19 November 2011

Arran Hits the Mark Yet Again

Unless I have gone into the liquor store to purchase something in particular I like to look around the store the way I used to look around toy stores when I was a kid in the months before Christmas.

I want every bottle in the store, motherfuckers.

I was looking through the whiskies yesterday. Could not make up my mind. Luckily for me there was someone there to help me make up my mind, as there always is when I am taking my time choosing what it is I would like to get me shitfaced. The Hindoo. Motherfucker shadows me every time I am in the store. Does not really matter if I am doing a quick in/out or I am reading the fine print on the back of every bottle in the store. Guess I do not look like I can afford to get bombed without loading up my coat with free liquor.

"This shit any good?" I asked him, holding up a bottle of Arran's.

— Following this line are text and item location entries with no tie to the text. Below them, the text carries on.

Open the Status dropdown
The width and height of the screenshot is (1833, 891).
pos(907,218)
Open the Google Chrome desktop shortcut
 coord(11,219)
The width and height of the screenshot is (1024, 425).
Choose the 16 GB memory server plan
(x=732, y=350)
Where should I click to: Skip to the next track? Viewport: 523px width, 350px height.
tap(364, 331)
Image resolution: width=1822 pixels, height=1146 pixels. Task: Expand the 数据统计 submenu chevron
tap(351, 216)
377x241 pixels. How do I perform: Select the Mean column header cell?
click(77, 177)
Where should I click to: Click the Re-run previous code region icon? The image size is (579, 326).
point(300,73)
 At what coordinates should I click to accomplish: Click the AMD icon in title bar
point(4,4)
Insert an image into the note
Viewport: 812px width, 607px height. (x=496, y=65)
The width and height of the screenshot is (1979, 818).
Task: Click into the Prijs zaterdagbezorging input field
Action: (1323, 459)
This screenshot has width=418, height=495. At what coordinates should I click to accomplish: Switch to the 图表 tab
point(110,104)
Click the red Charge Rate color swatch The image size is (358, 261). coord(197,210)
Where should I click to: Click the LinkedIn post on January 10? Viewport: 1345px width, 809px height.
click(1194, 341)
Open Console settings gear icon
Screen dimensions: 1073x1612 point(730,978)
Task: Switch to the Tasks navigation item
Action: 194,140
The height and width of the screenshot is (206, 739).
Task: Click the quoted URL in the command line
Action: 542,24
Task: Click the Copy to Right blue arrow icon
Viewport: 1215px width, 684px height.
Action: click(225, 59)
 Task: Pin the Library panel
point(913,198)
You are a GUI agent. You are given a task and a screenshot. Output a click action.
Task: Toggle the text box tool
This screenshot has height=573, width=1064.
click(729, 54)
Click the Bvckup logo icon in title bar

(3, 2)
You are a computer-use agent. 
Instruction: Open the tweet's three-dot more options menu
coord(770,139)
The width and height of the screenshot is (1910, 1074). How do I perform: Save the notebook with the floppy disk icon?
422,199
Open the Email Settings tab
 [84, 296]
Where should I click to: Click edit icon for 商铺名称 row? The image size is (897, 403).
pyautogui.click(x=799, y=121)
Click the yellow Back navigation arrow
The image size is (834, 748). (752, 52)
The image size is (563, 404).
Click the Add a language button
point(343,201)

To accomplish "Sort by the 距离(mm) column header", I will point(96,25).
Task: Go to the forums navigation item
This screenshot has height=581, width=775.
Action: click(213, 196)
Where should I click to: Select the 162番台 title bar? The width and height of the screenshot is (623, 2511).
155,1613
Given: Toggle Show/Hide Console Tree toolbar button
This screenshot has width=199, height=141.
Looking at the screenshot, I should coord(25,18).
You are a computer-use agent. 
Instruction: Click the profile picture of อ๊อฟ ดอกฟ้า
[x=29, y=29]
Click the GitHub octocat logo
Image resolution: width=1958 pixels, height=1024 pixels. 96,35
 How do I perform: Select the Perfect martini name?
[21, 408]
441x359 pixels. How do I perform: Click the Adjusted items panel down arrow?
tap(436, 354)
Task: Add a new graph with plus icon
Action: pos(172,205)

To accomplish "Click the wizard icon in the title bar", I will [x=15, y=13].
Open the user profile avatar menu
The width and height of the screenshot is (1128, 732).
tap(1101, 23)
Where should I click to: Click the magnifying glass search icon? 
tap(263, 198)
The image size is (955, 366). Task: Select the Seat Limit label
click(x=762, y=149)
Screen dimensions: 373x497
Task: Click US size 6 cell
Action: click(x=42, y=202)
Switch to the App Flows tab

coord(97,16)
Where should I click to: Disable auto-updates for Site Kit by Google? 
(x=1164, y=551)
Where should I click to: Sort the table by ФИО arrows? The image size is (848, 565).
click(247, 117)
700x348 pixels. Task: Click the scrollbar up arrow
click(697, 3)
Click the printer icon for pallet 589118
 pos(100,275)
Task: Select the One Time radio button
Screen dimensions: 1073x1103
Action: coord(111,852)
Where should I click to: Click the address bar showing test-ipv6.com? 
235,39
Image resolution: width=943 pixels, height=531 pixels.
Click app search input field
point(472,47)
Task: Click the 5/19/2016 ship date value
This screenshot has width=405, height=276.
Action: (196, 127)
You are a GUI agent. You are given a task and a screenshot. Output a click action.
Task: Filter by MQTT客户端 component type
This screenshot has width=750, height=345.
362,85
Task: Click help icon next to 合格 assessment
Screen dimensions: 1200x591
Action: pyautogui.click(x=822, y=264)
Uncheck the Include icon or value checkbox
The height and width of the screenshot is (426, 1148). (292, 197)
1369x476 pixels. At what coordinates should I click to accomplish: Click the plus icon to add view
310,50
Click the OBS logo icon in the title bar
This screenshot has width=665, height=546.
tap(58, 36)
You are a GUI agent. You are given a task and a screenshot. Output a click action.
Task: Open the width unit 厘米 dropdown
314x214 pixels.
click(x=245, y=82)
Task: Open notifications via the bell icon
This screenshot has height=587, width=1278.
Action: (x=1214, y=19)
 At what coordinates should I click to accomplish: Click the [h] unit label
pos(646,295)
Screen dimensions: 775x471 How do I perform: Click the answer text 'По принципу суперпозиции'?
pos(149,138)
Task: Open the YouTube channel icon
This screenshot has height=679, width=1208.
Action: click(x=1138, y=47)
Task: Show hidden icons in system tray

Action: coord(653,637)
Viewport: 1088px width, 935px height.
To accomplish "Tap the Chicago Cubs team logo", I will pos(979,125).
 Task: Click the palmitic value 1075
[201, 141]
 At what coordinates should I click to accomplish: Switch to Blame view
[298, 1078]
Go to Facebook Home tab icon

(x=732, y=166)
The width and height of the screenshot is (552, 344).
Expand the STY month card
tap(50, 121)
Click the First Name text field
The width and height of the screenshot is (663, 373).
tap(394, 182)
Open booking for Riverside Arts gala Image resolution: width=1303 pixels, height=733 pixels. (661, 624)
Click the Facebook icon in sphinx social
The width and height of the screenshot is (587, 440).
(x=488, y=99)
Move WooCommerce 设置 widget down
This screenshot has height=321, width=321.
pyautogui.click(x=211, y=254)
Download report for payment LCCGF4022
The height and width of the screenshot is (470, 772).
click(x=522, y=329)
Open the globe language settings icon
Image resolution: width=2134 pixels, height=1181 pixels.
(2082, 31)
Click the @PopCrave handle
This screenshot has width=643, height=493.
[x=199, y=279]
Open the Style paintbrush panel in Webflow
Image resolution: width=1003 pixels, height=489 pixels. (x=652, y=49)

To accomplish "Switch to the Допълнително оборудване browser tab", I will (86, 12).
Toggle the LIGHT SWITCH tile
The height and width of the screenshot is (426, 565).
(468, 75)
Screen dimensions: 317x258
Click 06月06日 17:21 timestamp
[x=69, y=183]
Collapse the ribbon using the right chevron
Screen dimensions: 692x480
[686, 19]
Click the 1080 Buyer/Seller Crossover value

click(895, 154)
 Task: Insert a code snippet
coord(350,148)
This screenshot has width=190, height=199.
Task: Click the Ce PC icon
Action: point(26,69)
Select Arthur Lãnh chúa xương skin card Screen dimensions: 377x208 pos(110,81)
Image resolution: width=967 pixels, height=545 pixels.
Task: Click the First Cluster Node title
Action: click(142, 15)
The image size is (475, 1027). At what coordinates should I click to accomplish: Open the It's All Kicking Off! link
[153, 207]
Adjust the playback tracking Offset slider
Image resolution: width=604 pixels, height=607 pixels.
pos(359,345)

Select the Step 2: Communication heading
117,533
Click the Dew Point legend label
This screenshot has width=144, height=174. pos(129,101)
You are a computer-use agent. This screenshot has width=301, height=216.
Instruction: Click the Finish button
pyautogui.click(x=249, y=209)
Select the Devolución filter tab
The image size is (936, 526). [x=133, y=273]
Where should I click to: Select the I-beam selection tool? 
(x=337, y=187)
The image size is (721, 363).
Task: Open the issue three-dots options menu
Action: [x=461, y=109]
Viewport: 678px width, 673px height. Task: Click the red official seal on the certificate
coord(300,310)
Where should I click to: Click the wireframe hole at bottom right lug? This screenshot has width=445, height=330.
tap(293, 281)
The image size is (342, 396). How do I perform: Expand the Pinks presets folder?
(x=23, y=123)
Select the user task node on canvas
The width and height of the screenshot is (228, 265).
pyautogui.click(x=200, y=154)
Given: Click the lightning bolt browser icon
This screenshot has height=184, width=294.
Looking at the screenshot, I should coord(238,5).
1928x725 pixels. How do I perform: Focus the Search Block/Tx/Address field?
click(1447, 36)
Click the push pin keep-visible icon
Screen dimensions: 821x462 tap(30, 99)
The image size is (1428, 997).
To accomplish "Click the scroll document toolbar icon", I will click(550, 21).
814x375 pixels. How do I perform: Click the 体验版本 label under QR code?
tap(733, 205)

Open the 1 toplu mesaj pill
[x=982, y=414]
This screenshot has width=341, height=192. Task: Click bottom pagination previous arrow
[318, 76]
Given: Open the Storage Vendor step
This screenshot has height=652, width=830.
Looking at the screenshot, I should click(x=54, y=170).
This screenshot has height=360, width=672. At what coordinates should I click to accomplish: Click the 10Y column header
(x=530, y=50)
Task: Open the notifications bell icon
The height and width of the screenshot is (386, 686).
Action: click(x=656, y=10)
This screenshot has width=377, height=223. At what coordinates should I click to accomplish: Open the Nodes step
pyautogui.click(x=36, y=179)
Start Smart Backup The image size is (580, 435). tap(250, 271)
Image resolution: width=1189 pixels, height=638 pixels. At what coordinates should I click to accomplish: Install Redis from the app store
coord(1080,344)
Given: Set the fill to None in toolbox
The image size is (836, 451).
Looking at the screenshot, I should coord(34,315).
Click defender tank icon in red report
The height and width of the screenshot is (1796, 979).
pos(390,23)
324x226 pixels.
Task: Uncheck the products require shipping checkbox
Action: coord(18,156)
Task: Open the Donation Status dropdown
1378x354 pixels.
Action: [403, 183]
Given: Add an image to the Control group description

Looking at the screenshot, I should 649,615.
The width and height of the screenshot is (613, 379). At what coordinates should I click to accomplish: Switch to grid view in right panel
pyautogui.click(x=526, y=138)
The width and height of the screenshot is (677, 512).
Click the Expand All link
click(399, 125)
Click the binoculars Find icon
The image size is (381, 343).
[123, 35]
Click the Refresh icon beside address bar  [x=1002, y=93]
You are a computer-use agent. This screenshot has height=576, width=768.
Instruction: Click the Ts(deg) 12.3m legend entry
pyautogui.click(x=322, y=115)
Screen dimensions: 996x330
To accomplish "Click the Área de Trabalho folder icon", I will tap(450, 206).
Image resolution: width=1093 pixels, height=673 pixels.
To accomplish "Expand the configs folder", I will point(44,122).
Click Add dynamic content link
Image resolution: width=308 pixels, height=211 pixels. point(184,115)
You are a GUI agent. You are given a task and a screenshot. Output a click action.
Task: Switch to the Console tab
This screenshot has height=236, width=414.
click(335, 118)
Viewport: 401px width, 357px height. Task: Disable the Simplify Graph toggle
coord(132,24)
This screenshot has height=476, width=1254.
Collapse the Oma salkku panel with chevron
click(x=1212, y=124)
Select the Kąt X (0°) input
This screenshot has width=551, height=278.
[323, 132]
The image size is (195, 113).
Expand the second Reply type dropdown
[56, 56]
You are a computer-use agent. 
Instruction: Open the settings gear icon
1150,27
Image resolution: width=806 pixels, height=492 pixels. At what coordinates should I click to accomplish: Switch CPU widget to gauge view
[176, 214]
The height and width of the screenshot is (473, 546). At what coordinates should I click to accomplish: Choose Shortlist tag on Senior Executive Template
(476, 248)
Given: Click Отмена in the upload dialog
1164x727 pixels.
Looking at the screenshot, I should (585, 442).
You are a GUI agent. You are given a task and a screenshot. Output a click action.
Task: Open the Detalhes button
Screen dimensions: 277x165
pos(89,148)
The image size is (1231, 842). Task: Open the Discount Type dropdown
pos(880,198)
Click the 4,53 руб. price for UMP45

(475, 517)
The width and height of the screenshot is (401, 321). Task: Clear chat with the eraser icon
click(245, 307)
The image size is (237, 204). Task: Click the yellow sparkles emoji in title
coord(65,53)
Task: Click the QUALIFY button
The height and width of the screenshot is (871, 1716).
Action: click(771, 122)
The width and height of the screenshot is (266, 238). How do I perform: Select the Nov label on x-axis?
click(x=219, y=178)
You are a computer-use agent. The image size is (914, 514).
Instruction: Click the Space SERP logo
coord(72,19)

"It must be. Look at the price," he instructed me.

Fucking asshole, I thought. Then I thought some more and decided I was the fucking asshole. Who the fuck asks the security dick what scotch to buy? Especially since I had just seen him help a pair of his friends from the Fatherland they had all escaped from pick out a bottle of Catto's.

That is heaving scotch.

I gripped the bottle of Arran's, Amarone Cask Finish, and walked over to where I grabbed a box of cider in my free hand. If I had slipped and that bottle of scotch had left my hand as I fell the Hindoo would have caught it before it hit the floor. That is how close I get watched in the liquor store even though I have never, in more than three decades as a loyal customer, ripped off a fucking government liquor store for so much as one of those little airline bottles. I do not even drink the free shit the pretty girls push on me every time I walk in.

Brilliant whisky. Unlike any other. Tasting notes on the box the bottle came in say chocolate, cherry and Turkish delight. Whatever. Odd colour, similar to that of raspberry cider when poured over ice, as I prefer my whisky. It is the American in me.

What does not kill us, gets us wasted.

Which is why I prefer overproof scotch to overproof speedballs.


Jymn Parrett said...

Glad to see you can afford Arran. Hell of a whiskey. I have to stick with Jameson because I'm a pauper.

As to BC Liquor security, I had to stop going to the Bute store because the security shadowed me so closely I felt haunted. Now I go the extra mile to Davie, where I can read labels in peace.

Mr. Beer N. Hockey said...

If a man can, he should afford himself a luxury. For some it is fast cars, boats and motorcycles; for others it is heroin, cocaine and drugs you never heard of. Mine is the occasional bottle of good whisky. Tricks me into thinking I have it made, which I probably do.

Thanks for getting me rolling this fine morning Jymn.